Nadie está decretando una derrota. Pero Morena acumula costos locales, conflictos internos y personajes cuestionados que pueden erosionar su proyecto, desgastar figuras y reducir márgenes electorales estatales rumbo a 2027.
El riesgo quizá no esté en perder todas las alcaldías importantes ni el Congreso, sino en llegar a 2028 debilitado, dividido y con menos autoridad política frente a ciudadanos tamaulipecos.
En Tamaulipas, también persiste una percepción incómoda: decisiones políticas relevantes no siempre parecen originarse en Palacio de Gobierno, sino alrededor de otros centros informales de influencia, presión y operación territorial.
Esa percepción pesa más cuando senadores, alcaldes y legisladores buscan aparecer en las boletas mientras cargan señalamientos, relaciones antiguas o conversaciones atribuidas a Sergio Carmona y su entorno político actual.
José Ramón Gómez Leal, reconoció haber conocido a Carmona, mientras conversaciones atribuidas a teléfonos del empresario, fueron difundidas recientemente y continúan alimentando cuestionamientos sobre distintos personajes vinculados actualmente con Morena.
Erasmo González, también reconoció una relación profesional con Carmona, aunque ese antecedente no equivale por sí mismo a responsabilidad penal, administrativa o participación en actividades ilícitas plenamente acreditadas hasta ahora.
Al mismo tiempo, en Victoria y otros municipios circula una narrativa sobre enriquecimiento, privilegios y presuntos excesos dentro del gobierno estatal, percepción que la administración todavía no ha logrado desactivar.
Eso importa porque en política, una acusación repetida, aunque no esté probada judicialmente, puede consolidarse socialmente, cuando faltan explicaciones convincentes, información o respuestas institucionales rápidas y creíbles por sus autoridades.
El escenario se vuelve más delicado por la presión estadounidense. Donald Trump pidió a México exponer, detener y procesar a funcionarios corruptos que hayan colaborado con organizaciones criminales del narcotráfico.
No significa que Washington vaya a escoger candidatos mexicanos. Pero sí confirma, que cualquier investigación, restricción migratoria o señalamiento oficial estadounidense puede convertirse rápidamente en un problema electoral serio local.
Matamoros ofrece un caso sensible: Alberto Granados ha enfrentado versiones sobre su visa estadounidense, aunque él negó públicamente que se la hubieran retirado durante una revisión fronteriza previa en 2025, lo cierto es que no ha cruzado a al vecino país y mucho menos tienen eventos en Texas.

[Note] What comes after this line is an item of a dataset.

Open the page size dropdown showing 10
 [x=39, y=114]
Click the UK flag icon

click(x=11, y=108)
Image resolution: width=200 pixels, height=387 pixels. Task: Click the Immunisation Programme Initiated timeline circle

Una candidatura envuelta en controversias, puede fortalecer a la oposición, porque permite que adversarios, conviertan dudas, versiones y señalamientos contra Morena en argumentos permanentes durante una campaña electoral.
Además, Francisco García Cabeza de Vaca seguirá siendo uno de los críticos más visibles del oficialismo panista, particularmente cuando la discusión gire alrededor de Carmona, huachicol y responsabilidades políticas y electorales.

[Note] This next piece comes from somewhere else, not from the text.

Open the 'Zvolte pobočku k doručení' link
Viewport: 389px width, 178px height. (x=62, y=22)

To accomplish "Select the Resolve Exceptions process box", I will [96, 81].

Su respuesta reciente, frente a acusaciones provenientes de exfuncionarios, como Gloria Molina, sugiere una estrategia más calculada: reservar golpes políticos, construir expedientes mediáticos y responder cuando considere que existe mayor oportunidad pública mediática.
Del otro lado, Morena enfrenta nuevas revelaciones atribuidas a Miguel Meza, presidente de Defensorxs A.C., quien difundió conversaciones, presuntamente extraídas de teléfonos utilizados por Sergio Carmona durante 2021.
Entre los nombres mencionados públicamente aparecen José Ramón Gómez Leal y otros actores morenistas, pero corresponde distinguir siempre entre conversaciones divulgadas, interpretaciones políticas y responsabilidades judicialmente comprobadas por autoridades competentes.
A la oposición probablemente le bastará con explotar la desacreditación, porque una campaña negativa no necesita esperar sentencias para instalar dudas, sospechas y asociaciones en la conversación pública electoral.
Ahí Morena, deberá decidir si privilegia cercanías, compromisos internos y aspirantes vulnerables, o si apuesta por perfiles con menos flancos abiertos y mayor capacidad para resistir escrutinio público y electoral.
Porque la verdadera pregunta no es si Morena perderá todo en 2027. Es cuánto desgaste está dispuesto a acumular antes de entrar debilitado a la batalla decisiva de 2028. Américo no tienen los mejores puntos de ac eptación y vendrá una elección intermedia que, lo va calificar en las urnas, para ir preparando su salida.